In 2012, student Christian D. Williams was honored as a Scholar of the Presidential Scholars Program.

== Athletics ==
The Valley View mascot and athletic emblem is the Blazer with blue and gold serving as the school colors.

The Valley View Blazers compete in numerous interscholastic competitions in the 5A East Conference administered by the Arkansas Activities Association including basketball (boys/girls), bowling, cheerleading, dance, debate, soccer (boys/girls), swimming (boys/girls), tennis (boys/girls), and track and field (boys/girls). The 5A East Conference consists of Batesville, Blytheville, Forrest City, Greene County Tech, Nettleton, Paragould, Valley View, and Wynne.

Former Blazer student-athlete Casey Woodruff (1997–2001) holds the Arkansas record (girls) for the most All-State awards with eight (tennis 4, golf 4).

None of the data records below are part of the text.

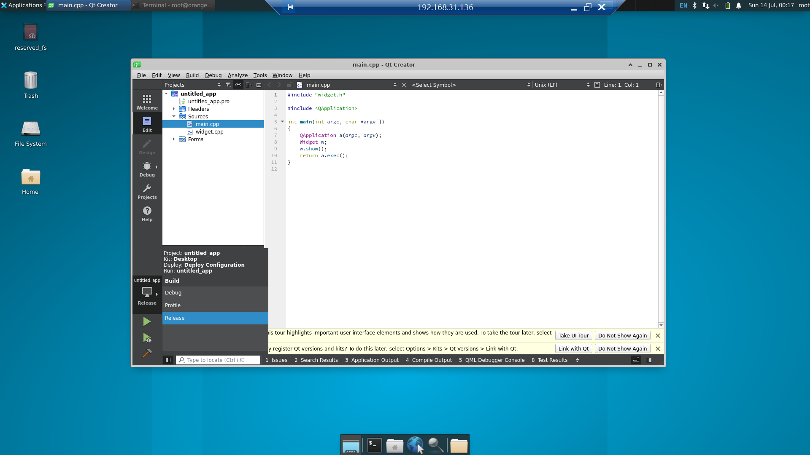Toggle the left sidebar visibility button
This screenshot has width=810, height=455.
coord(168,360)
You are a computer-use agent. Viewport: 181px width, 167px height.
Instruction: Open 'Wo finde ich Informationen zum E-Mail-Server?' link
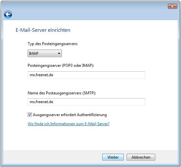point(68,124)
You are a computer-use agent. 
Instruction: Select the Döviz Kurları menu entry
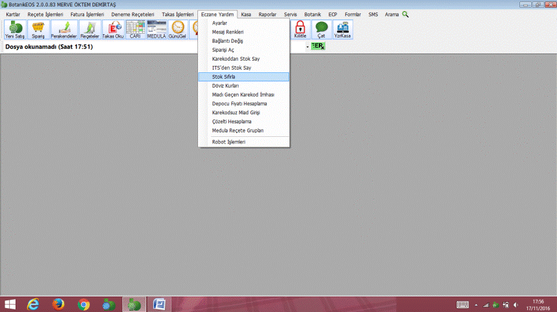[x=226, y=85]
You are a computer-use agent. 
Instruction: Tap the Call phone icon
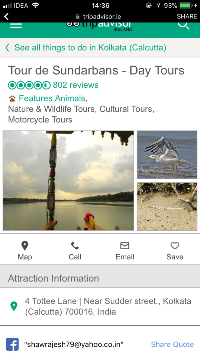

- Tennis - The 1997 VVHS Mens Tennis team won state. Caleb Cheiser and Morton Simon took all around state championship.
- Football - The VVHS football program was started in 2004 with the first Friday night football games coming in 2007.
- Volleyball - The VVHS volleyball team, led by coach Margie Magee, won 9 of 10 state championships between 2003 and 2013.
- Golf - The girls’ golf team won its first state championship in 2012.
- Bowling - The girls’ bowling team won state championships in 2006, 2007, 2008, and the boys team won the state title in 2006 and 2021.
- Dance - The competitive dance team won state championships 2008, 2009, and 2010.
- Baseball - The baseball team won state championships in 2008, 2009, 2021, 2024, 2025, and 2026.
- Soccer - The boys’ soccer team won state championships in 2013, 2019, and 2021, and the girls’ team won a state championship in 2014.